> [Source material]

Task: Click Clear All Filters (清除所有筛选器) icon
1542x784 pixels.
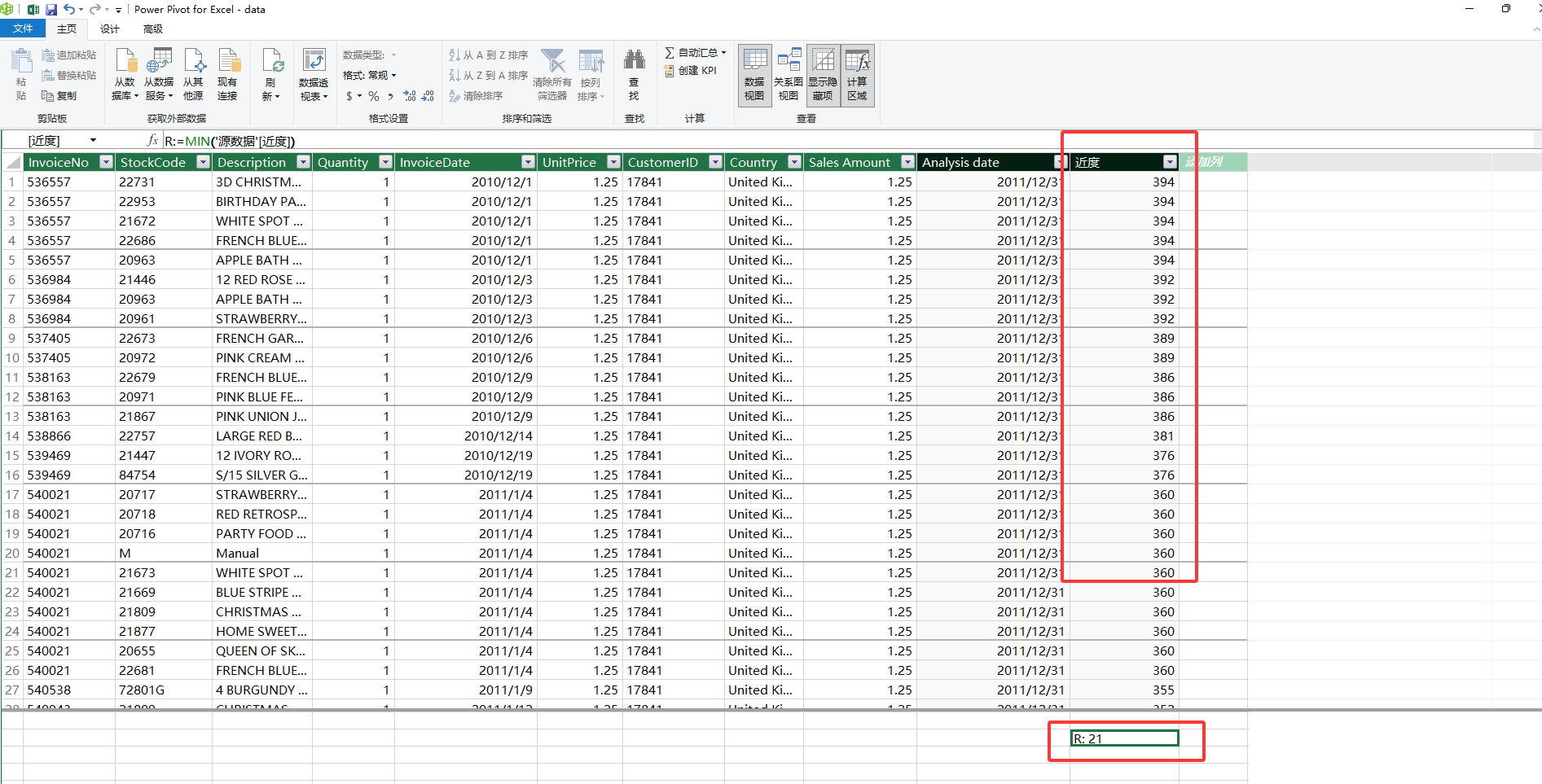Action: click(x=551, y=74)
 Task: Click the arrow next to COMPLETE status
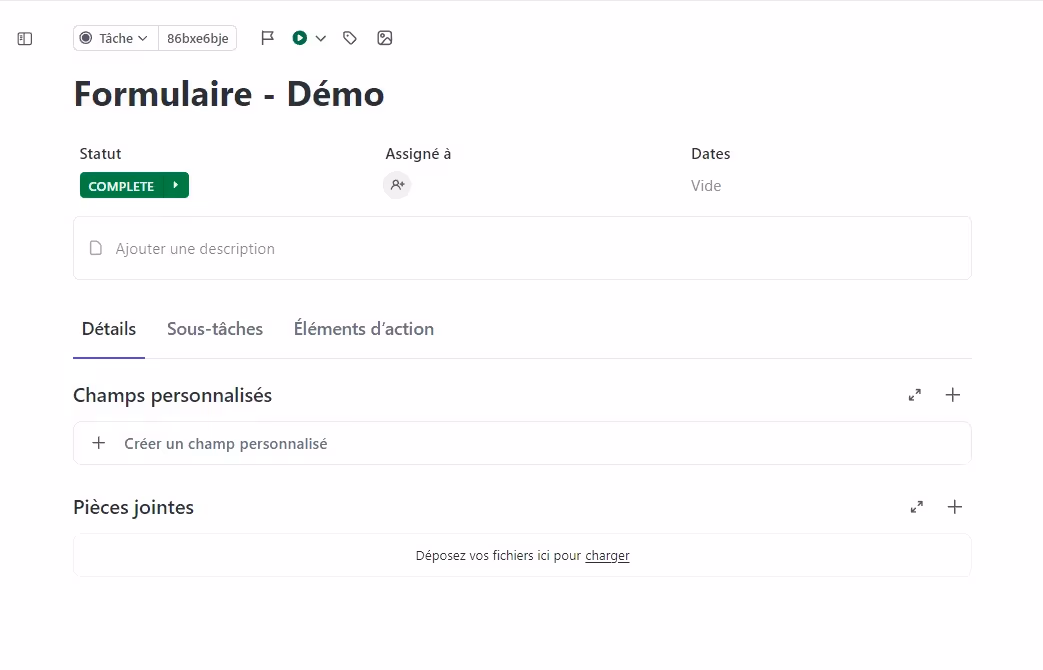pos(176,186)
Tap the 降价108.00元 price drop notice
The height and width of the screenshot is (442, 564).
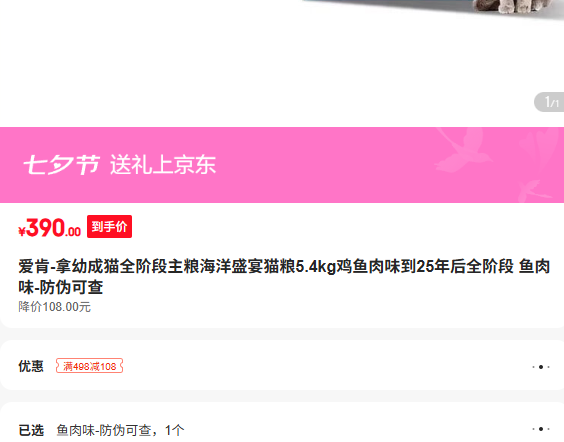click(54, 307)
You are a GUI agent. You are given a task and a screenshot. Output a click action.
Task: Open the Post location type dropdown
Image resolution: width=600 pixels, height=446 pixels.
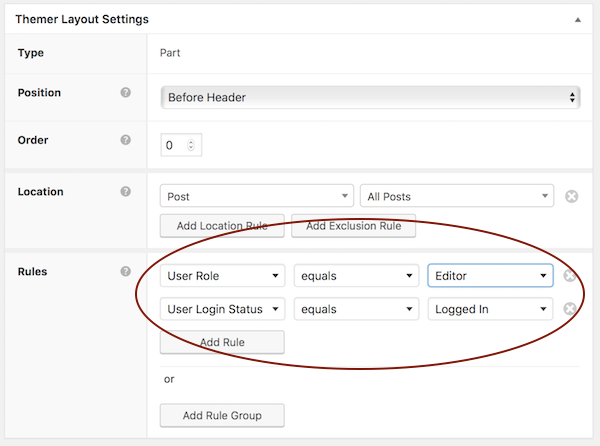pyautogui.click(x=257, y=197)
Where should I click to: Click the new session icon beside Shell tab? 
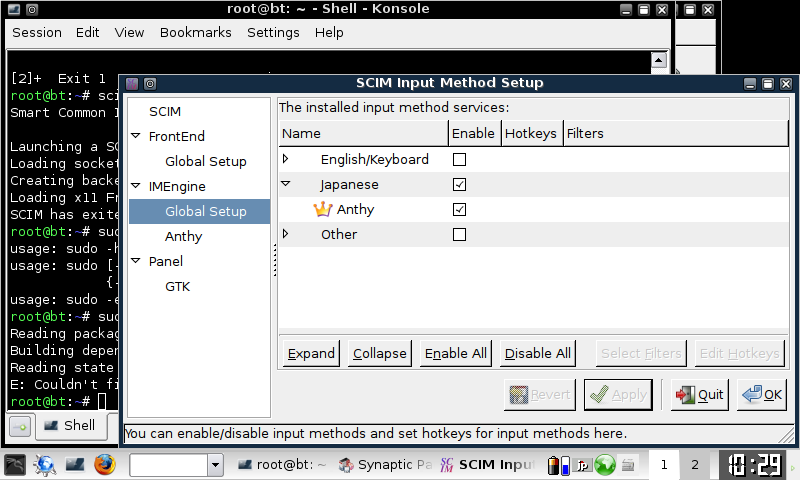click(x=19, y=426)
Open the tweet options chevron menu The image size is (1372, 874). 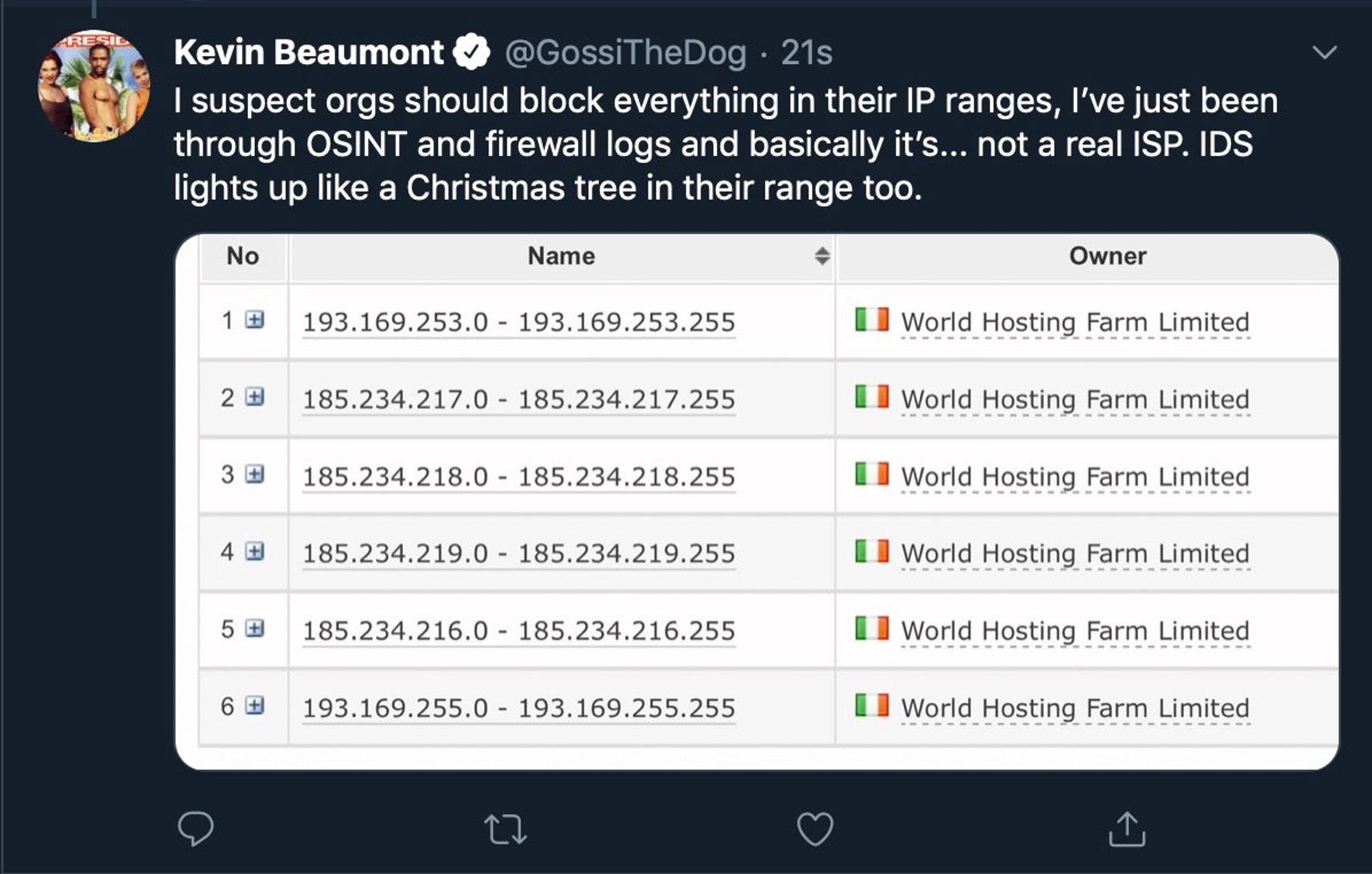pos(1324,53)
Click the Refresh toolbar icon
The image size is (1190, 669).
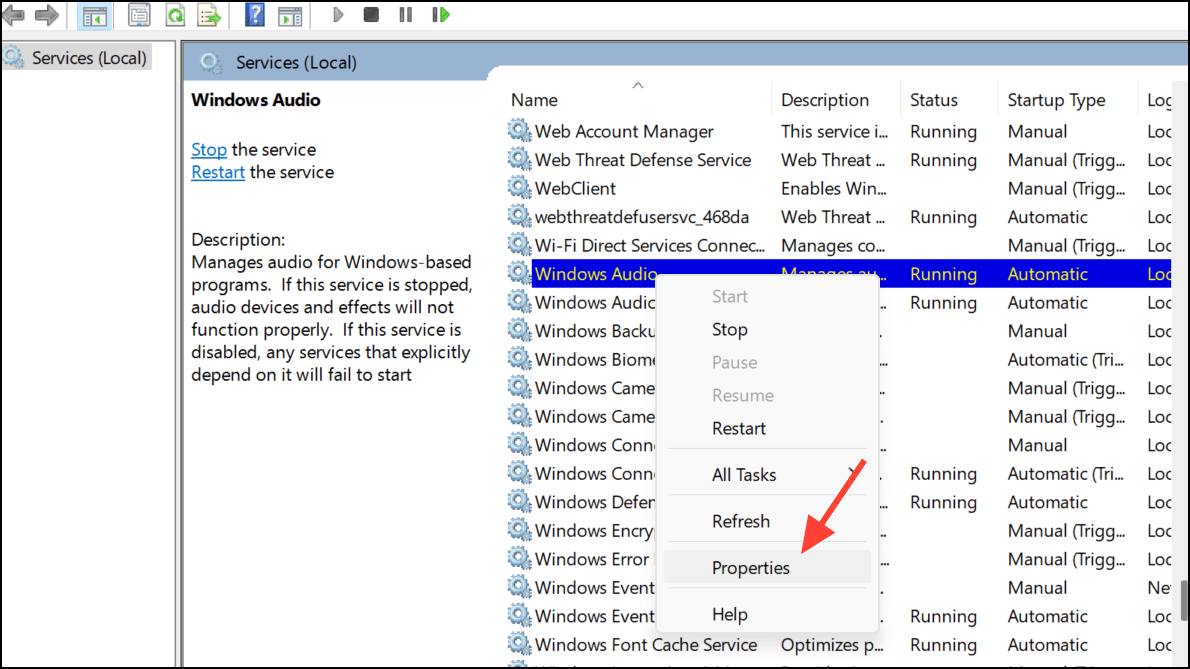(x=175, y=15)
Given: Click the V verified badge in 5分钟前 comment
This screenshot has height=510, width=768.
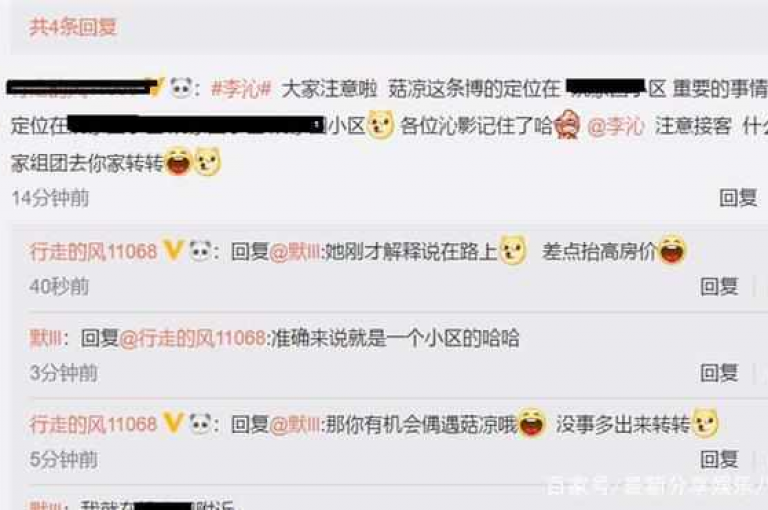Looking at the screenshot, I should pos(173,423).
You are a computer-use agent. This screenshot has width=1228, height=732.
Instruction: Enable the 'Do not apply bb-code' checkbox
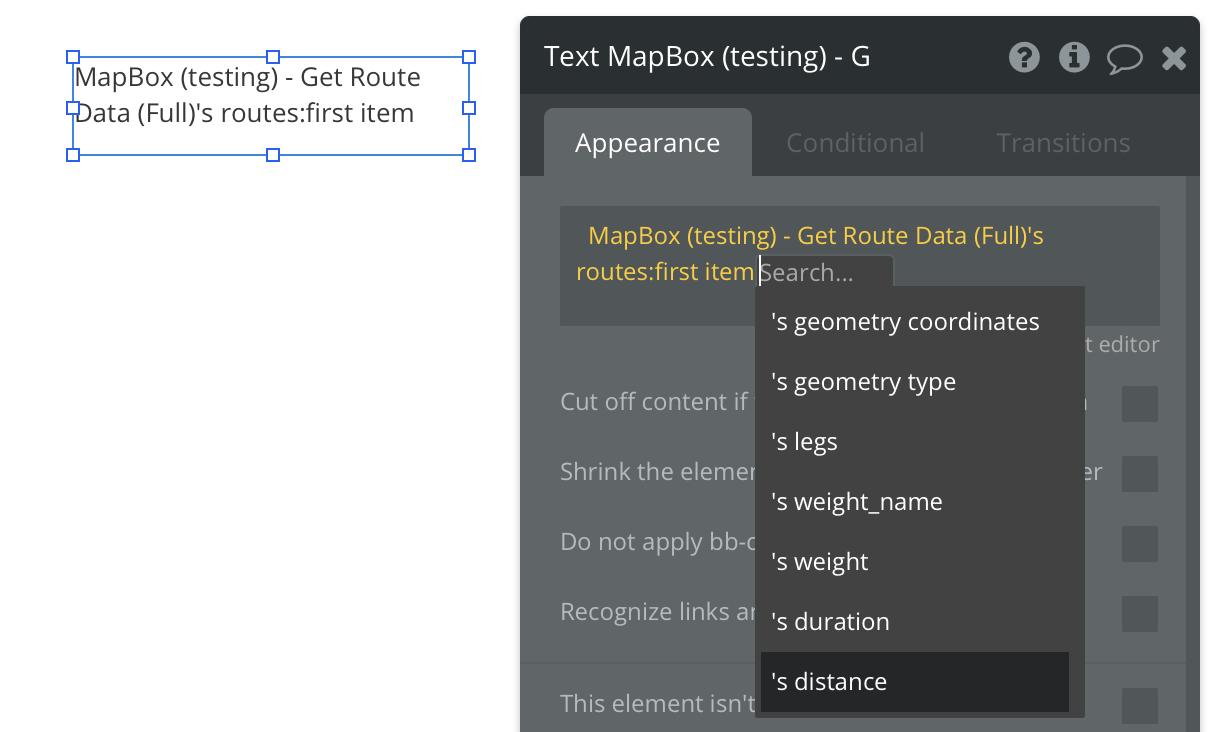[x=1140, y=544]
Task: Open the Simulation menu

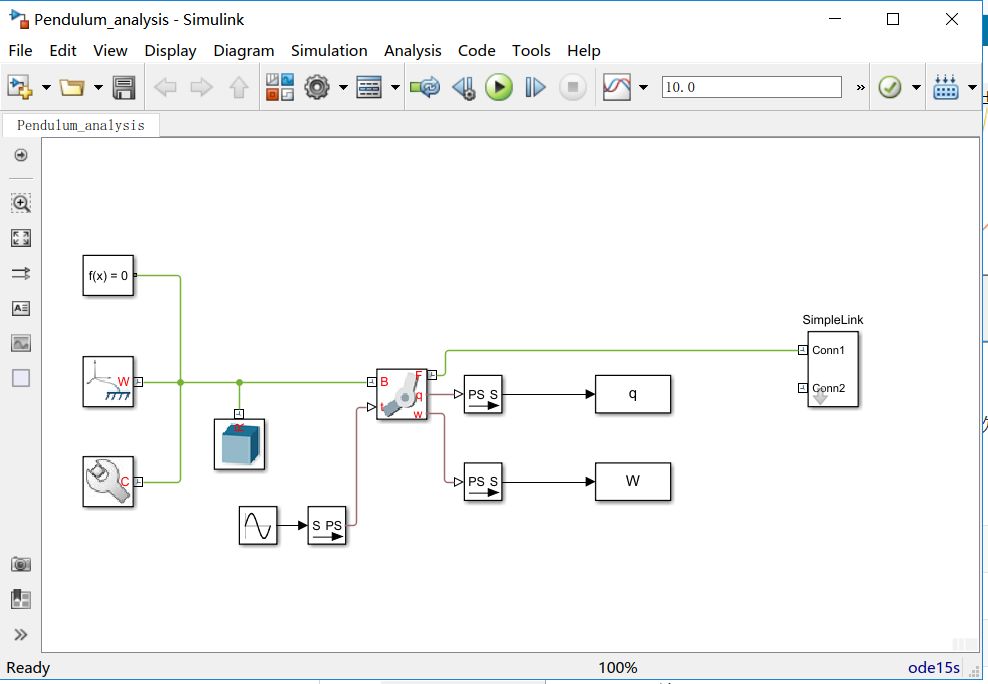Action: (x=329, y=50)
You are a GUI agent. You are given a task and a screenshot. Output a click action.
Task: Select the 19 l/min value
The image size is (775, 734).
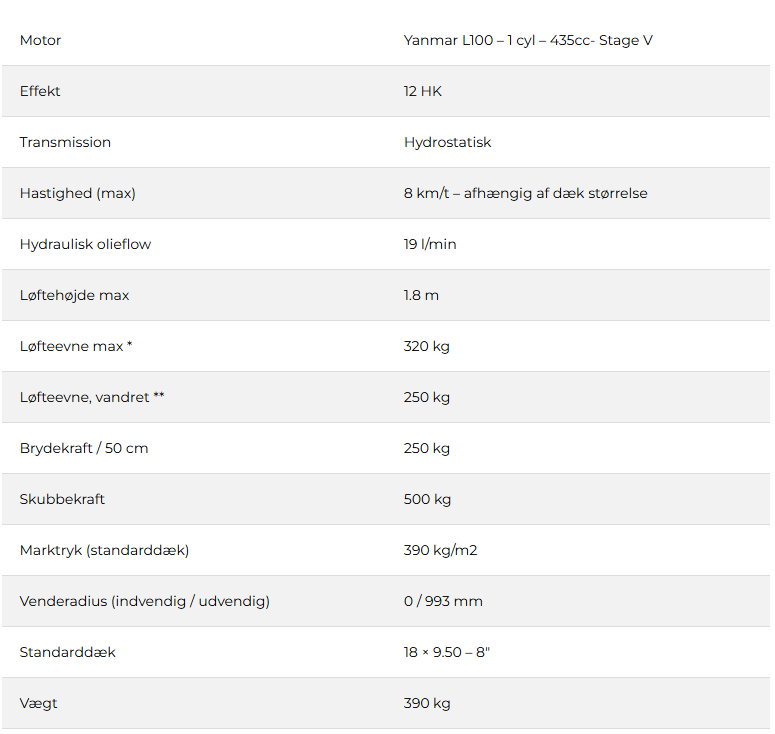tap(430, 244)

> [Task goal]
From the line that contains "Task: Select the 19 l/min value" to the last line of the records above, copy each line exactly, both ends included, and leave the pictures out.

> [Solution below]
Task: Select the 19 l/min value
The image size is (775, 734).
tap(430, 244)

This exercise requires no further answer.